Je m'approche de lui, et il paraît soulagé de me voir. De légers cernes violacés s'étalent sous ses yeux bruns aux longs cils.

- J'ai eu peur que tu ne reviennes pas à temps, ou que quelqu'un t'ai découverte en train de vadrouiller de nuit, me dit-il en fourrant les vêtements des jumeaux dans un sac bleu.

- Rien à signaler, répliqué-je.

Je marche à pas de souris jusqu'au placard de la chambre ouvert, et sélectionne des habits pratiques pour Iris et Sery.

- Tout s'est bien passé ? demandé-je, inquiète.

- Comme sur des roulettes, valide Atton. Les jumeaux étaient dans une chambre au rez-de-chaussée, parmi les premières, et les employés étaient affairés dans la pouponnière donc personne n'a rien vu. Ils ne remarqueront même pas leur disparition.

- Tant mieux.

Je le rejoins, deux pulls chauds entre les mains. Je ne sais pas vraiment quel temps il fait, au gouvernement.

- Il pleut beaucoup à la capitale, n'oublie pas les K-Way, me signale Atton. Ils sont dans le troisième rangement sur la droite, je crois.

Je le sais pertinemment, puisque je ne peux m'empêcher chaque matin depuis deux semaines de regarder ces vêtements d'enfants pour me donner la motivation de vivre. Mais je me tais, et regroupe les affaires essentielles des petits. Bientôt, le sac marin est plein et complet.

- Je crois que c'est tout pour les jumeaux. Tu devrais faire ton sac, je m'occupe du mien.

- Vous avez ramené vos vêtements, avec Landers ? m'enquis-je.

- On est passé les chercher sur le chemin de l'orphelinat, m'apprend-il.
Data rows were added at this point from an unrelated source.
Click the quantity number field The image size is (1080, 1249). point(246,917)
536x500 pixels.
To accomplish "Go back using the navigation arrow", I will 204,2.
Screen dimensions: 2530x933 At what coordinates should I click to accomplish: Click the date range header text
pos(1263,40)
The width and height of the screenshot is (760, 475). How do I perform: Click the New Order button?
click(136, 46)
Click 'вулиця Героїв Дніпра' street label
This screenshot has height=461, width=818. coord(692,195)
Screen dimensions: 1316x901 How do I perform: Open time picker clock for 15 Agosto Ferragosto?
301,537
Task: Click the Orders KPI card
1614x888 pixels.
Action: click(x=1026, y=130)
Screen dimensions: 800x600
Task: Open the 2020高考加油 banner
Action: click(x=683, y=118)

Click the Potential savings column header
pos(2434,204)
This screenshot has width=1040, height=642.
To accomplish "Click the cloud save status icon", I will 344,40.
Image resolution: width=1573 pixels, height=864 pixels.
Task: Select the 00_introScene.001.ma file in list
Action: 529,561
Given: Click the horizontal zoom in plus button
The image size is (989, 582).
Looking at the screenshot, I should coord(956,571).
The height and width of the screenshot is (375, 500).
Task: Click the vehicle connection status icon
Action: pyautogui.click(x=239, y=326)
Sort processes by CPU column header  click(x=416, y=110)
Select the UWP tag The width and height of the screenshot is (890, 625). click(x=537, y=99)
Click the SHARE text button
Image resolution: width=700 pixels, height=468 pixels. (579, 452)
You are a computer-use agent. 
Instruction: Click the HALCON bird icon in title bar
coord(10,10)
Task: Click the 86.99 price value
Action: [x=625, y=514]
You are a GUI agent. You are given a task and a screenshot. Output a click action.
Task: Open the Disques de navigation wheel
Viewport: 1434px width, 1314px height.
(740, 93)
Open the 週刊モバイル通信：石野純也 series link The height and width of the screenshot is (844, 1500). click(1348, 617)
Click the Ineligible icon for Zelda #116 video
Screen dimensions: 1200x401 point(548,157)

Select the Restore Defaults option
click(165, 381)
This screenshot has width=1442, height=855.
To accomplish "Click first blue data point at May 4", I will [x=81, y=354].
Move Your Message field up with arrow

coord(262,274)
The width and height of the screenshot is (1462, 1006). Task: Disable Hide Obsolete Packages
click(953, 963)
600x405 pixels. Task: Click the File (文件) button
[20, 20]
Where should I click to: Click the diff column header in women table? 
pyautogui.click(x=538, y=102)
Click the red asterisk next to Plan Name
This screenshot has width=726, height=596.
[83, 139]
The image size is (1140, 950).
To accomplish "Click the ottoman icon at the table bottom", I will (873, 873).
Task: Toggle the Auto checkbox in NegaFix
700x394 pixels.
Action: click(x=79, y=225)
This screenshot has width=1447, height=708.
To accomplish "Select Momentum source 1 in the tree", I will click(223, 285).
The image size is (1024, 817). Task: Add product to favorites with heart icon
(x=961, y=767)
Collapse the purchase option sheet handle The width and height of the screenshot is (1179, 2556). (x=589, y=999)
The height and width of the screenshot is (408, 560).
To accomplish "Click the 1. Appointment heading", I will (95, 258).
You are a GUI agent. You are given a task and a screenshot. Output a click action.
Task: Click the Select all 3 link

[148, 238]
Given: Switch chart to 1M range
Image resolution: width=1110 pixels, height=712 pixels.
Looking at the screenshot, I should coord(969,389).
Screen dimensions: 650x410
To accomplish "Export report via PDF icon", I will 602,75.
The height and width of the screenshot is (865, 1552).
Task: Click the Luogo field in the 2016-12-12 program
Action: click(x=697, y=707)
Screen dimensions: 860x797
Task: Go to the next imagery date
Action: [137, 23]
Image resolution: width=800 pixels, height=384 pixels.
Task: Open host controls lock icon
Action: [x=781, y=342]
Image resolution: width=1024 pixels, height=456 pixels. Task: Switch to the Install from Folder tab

J'acquiesce et sélectionne un sous-pull blanc, une tenue de sport brune sertie du fameux neuf de la caste, ainsi que deux pantalons noirs simples. J'ajoute un polo anti-pluie, puis referme le tout avec un soupir de satisfaction. Mon estomac choisit ce moment de silence pour gronder avec vivacité.

- Tu n'as pas mangé, en prison ?

- Non, avoué-je.

- Tu as bien fait. Ils mettent des calmants dans la bouillie de poulet, soupire Atton.

Mes yeux s'écarquillent. Belle stratégie du gouvernement pour conserver son honneur intact et faire progresser les affaires.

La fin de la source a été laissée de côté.